Copy each line below that includes "will".

------------------------------------------------------------------------

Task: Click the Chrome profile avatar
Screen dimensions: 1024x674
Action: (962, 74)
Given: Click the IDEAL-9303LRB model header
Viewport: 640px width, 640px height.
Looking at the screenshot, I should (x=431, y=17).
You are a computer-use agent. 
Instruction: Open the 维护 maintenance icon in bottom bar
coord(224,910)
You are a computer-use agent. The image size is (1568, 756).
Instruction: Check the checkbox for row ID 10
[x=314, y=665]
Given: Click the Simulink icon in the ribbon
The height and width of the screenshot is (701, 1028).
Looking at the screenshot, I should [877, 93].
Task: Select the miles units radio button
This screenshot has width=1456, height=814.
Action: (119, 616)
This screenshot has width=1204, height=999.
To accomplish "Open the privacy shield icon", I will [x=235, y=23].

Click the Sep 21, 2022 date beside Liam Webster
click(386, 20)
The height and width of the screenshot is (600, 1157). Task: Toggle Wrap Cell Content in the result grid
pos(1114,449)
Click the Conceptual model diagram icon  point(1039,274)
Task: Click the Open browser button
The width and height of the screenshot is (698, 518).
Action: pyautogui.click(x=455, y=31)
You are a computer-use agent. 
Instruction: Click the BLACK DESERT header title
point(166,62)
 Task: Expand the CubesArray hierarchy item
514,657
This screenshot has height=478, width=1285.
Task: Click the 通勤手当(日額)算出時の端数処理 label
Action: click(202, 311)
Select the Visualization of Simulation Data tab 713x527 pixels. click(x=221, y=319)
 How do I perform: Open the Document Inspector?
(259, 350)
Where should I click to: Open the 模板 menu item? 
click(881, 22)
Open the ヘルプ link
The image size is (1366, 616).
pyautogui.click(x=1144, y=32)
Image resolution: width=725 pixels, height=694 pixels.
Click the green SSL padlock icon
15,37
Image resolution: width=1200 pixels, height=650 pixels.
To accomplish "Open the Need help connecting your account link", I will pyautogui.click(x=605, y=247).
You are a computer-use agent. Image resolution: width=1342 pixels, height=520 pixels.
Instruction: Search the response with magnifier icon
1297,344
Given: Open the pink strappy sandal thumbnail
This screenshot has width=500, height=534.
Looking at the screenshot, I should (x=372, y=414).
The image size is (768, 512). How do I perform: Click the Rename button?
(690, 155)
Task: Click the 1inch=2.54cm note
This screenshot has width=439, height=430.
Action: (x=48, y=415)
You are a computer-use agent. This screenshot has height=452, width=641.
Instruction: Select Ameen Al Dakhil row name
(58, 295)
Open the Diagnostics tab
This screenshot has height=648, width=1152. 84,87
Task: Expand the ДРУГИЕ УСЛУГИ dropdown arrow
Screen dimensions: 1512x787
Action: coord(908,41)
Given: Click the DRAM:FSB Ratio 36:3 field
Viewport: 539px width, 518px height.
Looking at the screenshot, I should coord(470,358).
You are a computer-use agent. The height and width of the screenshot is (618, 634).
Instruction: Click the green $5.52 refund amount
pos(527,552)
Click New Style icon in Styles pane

------------------------------------------------------------------------

WRITTEN ANSWER ::
To accomplish "Open the privacy shield icon", I will [x=235, y=23].
To accomplish "Open the Need help connecting your account link", I will pyautogui.click(x=605, y=247).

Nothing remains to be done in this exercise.